A 3ª Turma do Superior Tribunal de Justiça (STJ) decidiu, na última segunda-feira (9), condenar os jornalistas Octávio Costa e Tábata Viapiana, além da Editora Três, responsável pela revista IstoÉ, ao pagamento de R$ 150 mil ao ministro do Supremo Tribunal Federal (STF) Gilmar Mendes por danos morais. A decisão ainda cabe recurso.
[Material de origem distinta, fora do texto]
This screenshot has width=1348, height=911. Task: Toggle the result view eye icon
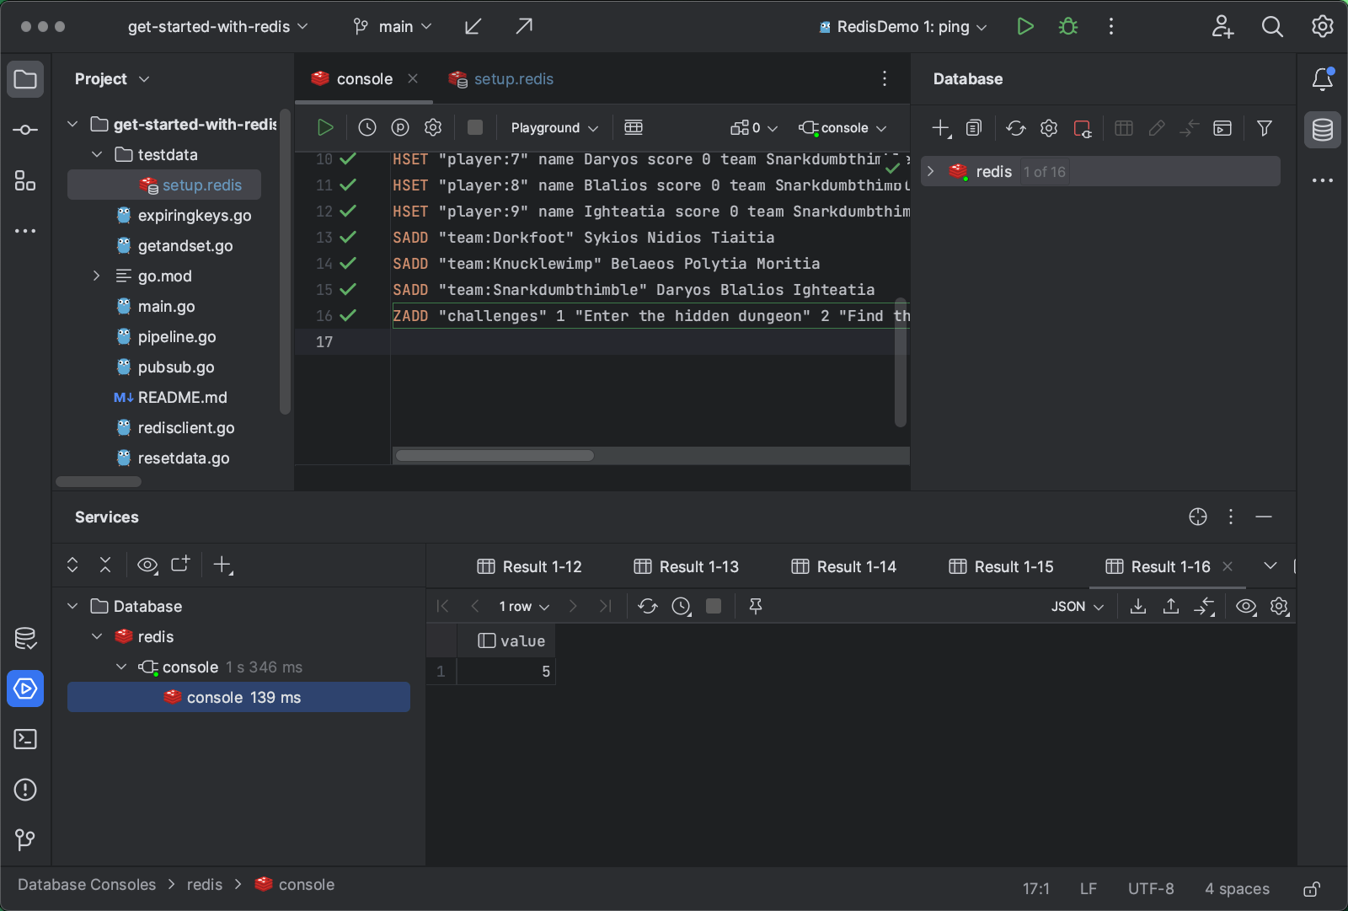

O caso diz respeito à reportagem intitulada “Negócio suspeito”, publicada em dezembro de 2017, que abordava a compra, por parte do governo do Mato Grosso, de uma faculdade fundada por Gilmar Mendes e sua irmã. A instituição foi estatizada por R$ 7,7 milhões em 2013, quando já estava registrada em nome da parente do ministro. A matéria, segundo o relator do processo, ministro Ricardo Villas Bôas Cueva, teria sido construída com “insinuações” e um “tom pejorativo” que visavam ligar o ministro a práticas antiéticas e interesses pessoais.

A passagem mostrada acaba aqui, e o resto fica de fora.